At the heart of Matthew Potts’s reflection on preaching, “this peculiar form of public speech” is a call to listen. As a pastor, Potts has learned that to comfort another in a moment of great suffering is “to allow the world to remain broken, to sit speechless with another in her loss and misery, to offer no solutions, to express only sorrow, using words only when necessary.” This doesn’t mean we shouldn’t speak or act, he stresses—we can and must—but that we should accept “our own finitude and failure,” recognize the limits of our language, and strive for poetry.

The dialogue section, on four enduring philosophers, also counsels empathy, humility, and attentiveness. Jin Li details how important “empathetic capacity” was for Mencius, as was the ability “to put aside one’s emotional arousal for empathy, and take action to actually do something about the suffering person.” Likewise, Margaret R. Miles describes Plotinus’s teaching that “one of the most important human capacities is empathy,” which “strengthens one’s identity with soul, the bearer of life, resulting in intensified identification with universal life.”

In Origen’s thought, Charles M. Stang explains, “Whenever we successfully pay steady attention to this or that, we inch closer to contemplation, and we blaze just a little brighter.” Similarly, Stephen C. Angle relates Zhu Xi’s advice to cultivate “reverential attention” in our daily lives so “we can eventually ensure that the emotions we experience tally with their life-affirming source.”

A beloved example of this is Thoreau, who found “all the motions of nature” to be the “circulations of God,” as Richard Higgins illustrates. José Cuellar also engages in reverential attention. In learning to play a collection of ancient ocarinas, he immediately recognizes each instrument as a sacred, spiritual entity worthy of his respect and care. “I learned that you can’t overblow on some or it hurts them,” he shares.

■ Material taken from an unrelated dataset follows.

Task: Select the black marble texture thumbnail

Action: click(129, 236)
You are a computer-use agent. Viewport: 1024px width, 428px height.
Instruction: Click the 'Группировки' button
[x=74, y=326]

The still, small voice is alive in the review section, too. Timothy L. Gallati explores what it means to pay attention to silence and to allow that attention to change our orientation in the world. And Eliza Griswold’s close reading of a verse from the Bhagavad Gita describes a “reordering” in which she learns to “bend her mind below her heart” and thereby to “drop below the harried nonsense by which she defines herself.”5

My seven-year-old son likes to ask me, “Guess what instrument is my favorite?” I play along and guess: “Your violin?” “No!” A trumpet? “NO!” “A glockenspiel?” “NO!!” Finally he bursts out, “My voice!” He tells me each time, “Your voice is an instrument, and it’s always inside!”

May we listen to the still, small voices in our midst and sound our own instruments in response to them.

Notes:

  1. All three words, “still,” “small,” and “voice,” are accented, an example of spondaic meter. One purpose of spondaic meter in poetry is to stir an emotional response—e.g., the Keats line “And no birds sing.”
  2. I borrow this “metaphorical but grammatically strict translation” from “A Desert Reading,” by Michael Comins, CCAR Journal, Spring 2001.
  3. Elijah, and the Prophetic Truth of the Still, Small Voice,” July 7, 2017, rabbisacks.org.
  4. Elijah and the Still, Small Voice (Pinchas 5775),” July 6, 2015, rabbisacks.org. Here, he proposes that “the midrash and Maimonides set before us another model, . . . a prophet [who] hears not one imperative but two: guidance and compassion, a love of truth and an abiding solidarity with those for whom that truth has become eclipsed.”
  5. This is the inaugural essay in a new review category we’ve titled “In Scripture,” meant to be one author’s reflection on or appreciation of a scriptural passage.

Wendy McDowell is senior editor of the Bulletin.